## Exercise directions
Look through the material below. Return exactly the lines from the one with "Viewport: 694px width, 450px height." through the one with "Close the IK6BAK info popup", both included.

## Information provided

-- -- --

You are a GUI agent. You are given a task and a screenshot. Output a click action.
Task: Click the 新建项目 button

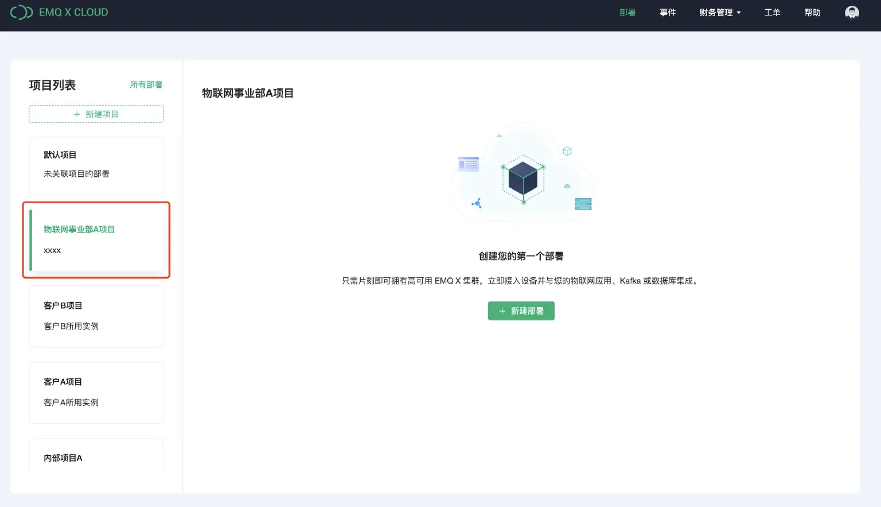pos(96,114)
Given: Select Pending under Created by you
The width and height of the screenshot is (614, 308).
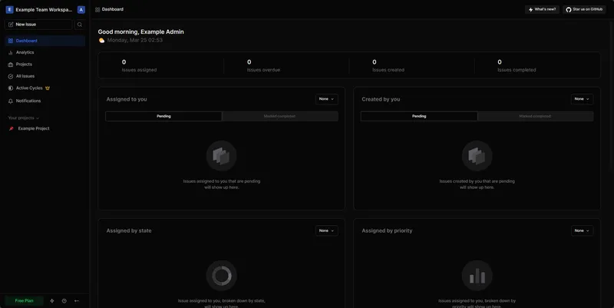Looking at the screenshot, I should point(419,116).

-- -- --

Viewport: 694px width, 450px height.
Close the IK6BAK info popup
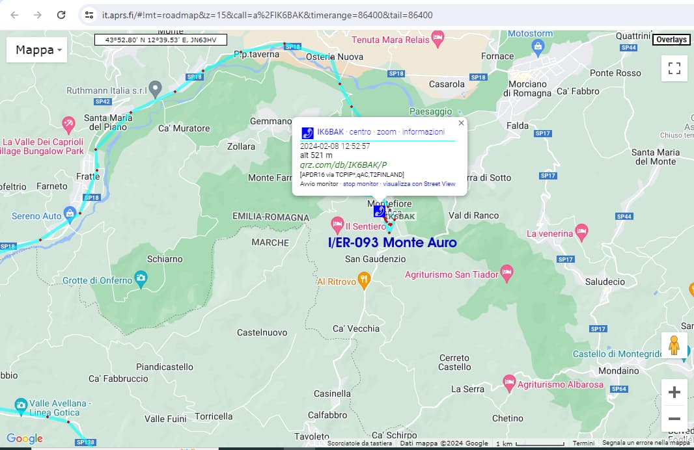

-- -- --

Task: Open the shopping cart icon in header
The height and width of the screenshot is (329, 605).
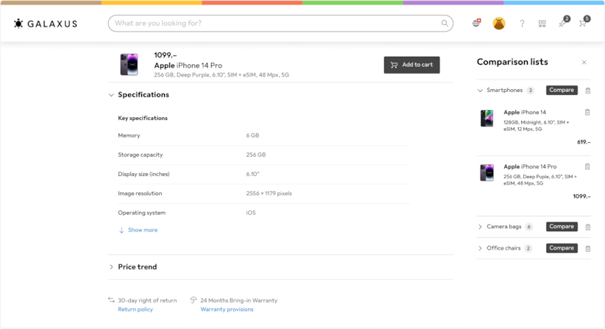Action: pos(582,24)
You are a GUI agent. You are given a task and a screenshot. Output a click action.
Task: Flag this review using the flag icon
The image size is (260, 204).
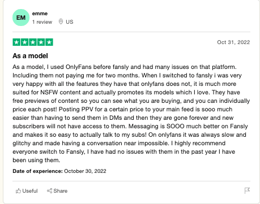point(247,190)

-- -- --

## Answer area
Viewport: 694px width, 450px height.
Close the IK6BAK info popup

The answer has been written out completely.